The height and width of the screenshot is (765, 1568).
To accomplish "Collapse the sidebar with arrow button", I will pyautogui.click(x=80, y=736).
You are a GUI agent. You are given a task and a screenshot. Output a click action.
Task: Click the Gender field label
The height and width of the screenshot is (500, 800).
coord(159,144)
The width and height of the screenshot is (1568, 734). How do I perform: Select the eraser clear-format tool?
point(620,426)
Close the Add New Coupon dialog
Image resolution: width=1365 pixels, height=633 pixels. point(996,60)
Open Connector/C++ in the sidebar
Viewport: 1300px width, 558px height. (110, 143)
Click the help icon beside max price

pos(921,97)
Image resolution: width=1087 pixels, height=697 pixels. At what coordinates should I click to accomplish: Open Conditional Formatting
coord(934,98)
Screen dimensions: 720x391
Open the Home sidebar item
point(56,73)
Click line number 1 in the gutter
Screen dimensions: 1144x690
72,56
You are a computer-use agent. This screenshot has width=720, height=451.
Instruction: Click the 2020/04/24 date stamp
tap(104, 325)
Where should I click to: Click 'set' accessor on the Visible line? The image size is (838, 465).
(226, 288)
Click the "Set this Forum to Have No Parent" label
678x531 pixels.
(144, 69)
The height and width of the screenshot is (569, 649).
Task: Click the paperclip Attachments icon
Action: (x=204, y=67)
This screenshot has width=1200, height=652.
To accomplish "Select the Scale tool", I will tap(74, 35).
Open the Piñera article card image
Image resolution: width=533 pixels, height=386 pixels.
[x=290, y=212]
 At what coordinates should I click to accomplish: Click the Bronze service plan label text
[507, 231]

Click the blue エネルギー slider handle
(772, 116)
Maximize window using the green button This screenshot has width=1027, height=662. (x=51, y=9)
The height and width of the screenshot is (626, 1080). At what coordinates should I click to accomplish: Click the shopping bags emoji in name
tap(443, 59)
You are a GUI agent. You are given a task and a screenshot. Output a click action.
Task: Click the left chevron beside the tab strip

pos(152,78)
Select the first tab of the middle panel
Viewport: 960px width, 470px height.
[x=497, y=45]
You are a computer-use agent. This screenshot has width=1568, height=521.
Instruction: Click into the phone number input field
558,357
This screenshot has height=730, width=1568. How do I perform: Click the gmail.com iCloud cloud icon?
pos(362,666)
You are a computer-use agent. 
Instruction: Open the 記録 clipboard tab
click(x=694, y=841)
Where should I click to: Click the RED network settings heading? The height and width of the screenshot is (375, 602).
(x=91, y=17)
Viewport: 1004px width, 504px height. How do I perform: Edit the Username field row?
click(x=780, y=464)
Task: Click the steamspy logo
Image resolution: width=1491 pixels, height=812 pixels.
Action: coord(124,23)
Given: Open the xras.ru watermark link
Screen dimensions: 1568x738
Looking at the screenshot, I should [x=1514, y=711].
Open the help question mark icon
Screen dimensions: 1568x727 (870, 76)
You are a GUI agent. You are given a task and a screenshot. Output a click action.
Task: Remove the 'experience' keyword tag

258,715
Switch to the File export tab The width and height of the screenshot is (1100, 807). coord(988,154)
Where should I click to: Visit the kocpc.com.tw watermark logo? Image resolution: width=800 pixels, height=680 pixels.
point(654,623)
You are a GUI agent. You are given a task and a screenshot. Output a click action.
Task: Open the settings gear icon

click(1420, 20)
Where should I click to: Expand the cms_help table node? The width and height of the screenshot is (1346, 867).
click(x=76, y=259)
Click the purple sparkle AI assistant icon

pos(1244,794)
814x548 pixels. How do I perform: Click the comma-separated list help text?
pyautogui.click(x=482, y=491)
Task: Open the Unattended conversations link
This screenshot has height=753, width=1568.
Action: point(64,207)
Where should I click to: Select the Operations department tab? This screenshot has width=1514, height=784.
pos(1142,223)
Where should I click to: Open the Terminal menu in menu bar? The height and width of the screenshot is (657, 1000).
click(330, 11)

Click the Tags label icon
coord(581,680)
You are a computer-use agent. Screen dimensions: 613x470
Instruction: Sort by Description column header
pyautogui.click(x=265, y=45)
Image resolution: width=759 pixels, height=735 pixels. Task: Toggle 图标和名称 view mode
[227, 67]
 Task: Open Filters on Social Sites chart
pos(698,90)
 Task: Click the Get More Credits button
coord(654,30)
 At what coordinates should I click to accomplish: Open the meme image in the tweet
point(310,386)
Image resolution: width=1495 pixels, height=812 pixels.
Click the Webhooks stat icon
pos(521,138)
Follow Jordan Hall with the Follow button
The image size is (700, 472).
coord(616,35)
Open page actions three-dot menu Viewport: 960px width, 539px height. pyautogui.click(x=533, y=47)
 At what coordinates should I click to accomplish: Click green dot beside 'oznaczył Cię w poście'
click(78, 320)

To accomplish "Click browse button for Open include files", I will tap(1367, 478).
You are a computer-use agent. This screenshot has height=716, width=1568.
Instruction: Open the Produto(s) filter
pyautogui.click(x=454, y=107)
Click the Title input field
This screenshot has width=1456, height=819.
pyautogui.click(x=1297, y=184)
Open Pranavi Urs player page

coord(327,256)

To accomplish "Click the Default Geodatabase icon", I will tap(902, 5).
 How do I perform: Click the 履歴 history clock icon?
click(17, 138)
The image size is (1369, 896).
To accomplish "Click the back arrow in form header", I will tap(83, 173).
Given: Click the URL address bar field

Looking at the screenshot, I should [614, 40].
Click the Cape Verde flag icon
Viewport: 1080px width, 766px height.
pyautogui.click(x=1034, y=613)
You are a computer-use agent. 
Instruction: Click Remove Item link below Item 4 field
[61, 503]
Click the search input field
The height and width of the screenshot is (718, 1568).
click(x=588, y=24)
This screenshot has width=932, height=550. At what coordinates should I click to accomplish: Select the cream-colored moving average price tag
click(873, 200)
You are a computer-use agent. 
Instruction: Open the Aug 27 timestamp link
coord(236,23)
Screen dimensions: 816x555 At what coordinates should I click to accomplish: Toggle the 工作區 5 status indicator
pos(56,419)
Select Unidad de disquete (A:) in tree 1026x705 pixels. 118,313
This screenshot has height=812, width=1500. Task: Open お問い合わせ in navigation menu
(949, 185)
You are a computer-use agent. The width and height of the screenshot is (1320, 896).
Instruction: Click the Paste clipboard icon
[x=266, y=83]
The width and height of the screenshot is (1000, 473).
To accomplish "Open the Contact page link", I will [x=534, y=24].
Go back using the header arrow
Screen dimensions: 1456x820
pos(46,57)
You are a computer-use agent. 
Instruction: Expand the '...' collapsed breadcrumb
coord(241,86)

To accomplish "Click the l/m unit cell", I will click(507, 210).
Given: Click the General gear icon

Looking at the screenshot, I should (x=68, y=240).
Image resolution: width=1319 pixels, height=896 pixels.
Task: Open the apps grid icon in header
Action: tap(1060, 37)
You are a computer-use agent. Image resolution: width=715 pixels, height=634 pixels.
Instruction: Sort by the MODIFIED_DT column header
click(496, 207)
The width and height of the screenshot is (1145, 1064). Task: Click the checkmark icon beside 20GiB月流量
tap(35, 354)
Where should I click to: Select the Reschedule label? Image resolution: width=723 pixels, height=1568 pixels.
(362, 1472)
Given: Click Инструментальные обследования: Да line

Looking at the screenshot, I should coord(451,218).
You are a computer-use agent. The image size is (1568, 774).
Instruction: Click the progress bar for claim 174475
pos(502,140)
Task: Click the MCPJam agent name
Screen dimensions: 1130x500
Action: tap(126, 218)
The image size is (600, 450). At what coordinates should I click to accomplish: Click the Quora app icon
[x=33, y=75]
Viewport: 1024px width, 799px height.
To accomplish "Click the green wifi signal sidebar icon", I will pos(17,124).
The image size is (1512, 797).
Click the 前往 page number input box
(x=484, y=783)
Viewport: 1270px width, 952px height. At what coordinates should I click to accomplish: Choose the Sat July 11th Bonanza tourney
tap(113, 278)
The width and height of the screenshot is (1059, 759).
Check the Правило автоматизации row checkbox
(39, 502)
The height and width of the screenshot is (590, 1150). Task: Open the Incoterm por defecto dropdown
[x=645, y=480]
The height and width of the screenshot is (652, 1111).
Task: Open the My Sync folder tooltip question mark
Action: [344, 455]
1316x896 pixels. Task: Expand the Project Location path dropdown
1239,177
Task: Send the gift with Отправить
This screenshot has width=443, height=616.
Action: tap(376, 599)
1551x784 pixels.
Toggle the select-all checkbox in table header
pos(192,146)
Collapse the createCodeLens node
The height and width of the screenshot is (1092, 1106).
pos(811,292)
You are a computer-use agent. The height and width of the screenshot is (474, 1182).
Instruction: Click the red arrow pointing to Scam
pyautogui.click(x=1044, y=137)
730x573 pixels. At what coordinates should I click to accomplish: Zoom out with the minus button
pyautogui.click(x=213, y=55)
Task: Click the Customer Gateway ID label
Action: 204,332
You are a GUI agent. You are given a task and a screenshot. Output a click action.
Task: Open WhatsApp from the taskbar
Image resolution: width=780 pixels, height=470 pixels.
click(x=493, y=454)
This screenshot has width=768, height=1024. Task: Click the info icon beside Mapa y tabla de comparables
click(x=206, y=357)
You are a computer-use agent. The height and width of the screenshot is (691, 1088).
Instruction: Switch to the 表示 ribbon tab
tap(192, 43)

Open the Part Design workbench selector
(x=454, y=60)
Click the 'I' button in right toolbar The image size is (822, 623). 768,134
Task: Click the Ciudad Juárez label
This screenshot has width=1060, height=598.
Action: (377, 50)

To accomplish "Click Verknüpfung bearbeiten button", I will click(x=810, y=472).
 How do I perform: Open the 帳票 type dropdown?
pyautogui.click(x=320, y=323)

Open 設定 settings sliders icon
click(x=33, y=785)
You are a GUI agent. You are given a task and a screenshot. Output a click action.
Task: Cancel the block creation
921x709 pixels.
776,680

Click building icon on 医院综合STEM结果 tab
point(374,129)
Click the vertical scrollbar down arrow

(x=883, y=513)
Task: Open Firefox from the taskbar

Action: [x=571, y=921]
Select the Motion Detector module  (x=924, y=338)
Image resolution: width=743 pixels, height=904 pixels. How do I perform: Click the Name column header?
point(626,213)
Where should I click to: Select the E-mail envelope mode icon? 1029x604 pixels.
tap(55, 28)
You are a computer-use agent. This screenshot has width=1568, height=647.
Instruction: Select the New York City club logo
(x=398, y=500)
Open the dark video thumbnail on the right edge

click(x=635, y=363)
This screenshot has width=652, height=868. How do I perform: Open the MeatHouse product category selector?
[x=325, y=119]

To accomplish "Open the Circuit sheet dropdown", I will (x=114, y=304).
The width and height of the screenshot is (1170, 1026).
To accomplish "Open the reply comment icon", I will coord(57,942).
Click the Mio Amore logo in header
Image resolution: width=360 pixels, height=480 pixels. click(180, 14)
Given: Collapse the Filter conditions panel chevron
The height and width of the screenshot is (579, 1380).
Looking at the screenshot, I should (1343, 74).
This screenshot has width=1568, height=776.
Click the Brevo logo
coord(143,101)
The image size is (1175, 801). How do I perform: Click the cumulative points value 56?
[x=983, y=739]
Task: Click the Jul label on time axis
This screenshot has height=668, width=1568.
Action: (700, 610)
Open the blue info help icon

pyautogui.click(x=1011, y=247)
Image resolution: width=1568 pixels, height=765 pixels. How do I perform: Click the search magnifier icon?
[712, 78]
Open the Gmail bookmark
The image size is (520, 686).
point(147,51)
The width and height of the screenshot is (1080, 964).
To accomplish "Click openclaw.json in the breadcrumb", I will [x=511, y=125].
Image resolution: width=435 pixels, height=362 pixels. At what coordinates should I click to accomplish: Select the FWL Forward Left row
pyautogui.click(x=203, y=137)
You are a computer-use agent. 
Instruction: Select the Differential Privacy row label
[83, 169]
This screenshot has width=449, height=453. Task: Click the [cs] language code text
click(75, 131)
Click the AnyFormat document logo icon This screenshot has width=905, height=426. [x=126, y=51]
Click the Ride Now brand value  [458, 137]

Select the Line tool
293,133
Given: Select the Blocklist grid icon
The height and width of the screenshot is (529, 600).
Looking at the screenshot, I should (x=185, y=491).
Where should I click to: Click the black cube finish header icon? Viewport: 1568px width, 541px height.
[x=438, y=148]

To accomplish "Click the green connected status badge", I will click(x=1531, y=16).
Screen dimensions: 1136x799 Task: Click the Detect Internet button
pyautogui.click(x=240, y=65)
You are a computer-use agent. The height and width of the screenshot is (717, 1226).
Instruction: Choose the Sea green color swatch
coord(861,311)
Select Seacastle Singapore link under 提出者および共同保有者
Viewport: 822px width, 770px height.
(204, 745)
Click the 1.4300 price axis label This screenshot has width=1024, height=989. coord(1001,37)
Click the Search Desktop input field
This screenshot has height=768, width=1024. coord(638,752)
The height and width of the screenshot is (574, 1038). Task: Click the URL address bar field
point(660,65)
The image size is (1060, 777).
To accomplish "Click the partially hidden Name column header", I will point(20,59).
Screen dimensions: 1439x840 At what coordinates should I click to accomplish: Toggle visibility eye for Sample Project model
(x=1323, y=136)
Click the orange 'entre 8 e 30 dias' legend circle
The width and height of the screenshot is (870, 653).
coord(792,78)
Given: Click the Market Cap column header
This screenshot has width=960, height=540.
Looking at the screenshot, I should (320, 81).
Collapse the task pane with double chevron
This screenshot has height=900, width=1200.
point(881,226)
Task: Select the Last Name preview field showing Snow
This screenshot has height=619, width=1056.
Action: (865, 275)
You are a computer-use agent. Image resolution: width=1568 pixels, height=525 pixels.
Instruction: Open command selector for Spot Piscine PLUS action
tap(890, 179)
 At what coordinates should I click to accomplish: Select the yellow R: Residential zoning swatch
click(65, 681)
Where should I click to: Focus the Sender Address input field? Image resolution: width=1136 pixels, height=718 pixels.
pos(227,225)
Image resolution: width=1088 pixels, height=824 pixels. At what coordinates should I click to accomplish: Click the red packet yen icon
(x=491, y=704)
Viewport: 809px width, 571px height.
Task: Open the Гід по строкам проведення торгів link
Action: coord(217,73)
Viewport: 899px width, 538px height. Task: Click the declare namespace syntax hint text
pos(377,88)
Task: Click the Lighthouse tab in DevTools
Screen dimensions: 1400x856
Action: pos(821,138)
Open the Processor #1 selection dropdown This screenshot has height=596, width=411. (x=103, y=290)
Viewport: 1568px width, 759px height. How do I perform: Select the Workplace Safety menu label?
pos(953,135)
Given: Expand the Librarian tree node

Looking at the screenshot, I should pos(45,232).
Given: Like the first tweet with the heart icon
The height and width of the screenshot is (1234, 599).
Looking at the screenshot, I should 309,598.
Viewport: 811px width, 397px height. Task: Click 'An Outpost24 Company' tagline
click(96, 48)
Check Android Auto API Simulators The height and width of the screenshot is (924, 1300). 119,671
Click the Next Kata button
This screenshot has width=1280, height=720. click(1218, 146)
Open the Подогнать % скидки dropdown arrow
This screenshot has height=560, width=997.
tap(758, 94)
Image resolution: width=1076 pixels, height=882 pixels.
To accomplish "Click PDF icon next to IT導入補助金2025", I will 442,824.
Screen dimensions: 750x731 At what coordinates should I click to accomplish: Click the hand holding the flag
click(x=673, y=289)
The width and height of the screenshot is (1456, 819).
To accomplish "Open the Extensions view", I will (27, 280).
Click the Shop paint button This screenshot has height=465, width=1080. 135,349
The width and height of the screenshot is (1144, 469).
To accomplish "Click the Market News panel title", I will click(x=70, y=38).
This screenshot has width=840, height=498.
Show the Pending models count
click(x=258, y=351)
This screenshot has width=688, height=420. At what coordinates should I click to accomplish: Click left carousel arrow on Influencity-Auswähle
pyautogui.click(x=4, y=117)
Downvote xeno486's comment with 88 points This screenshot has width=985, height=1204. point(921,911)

_ _ _ _

* Task prompt *
From the line containing "Task: Cancel the block creation" down to the line containing "Select the Motion" in the material above, reproduce every line exactly, including the two end lines.

* Your response *
Task: Cancel the block creation
921x709 pixels.
776,680

Click building icon on 医院综合STEM结果 tab
point(374,129)
Click the vertical scrollbar down arrow

(x=883, y=513)
Task: Open Firefox from the taskbar

Action: [x=571, y=921]
Select the Motion Detector module  (x=924, y=338)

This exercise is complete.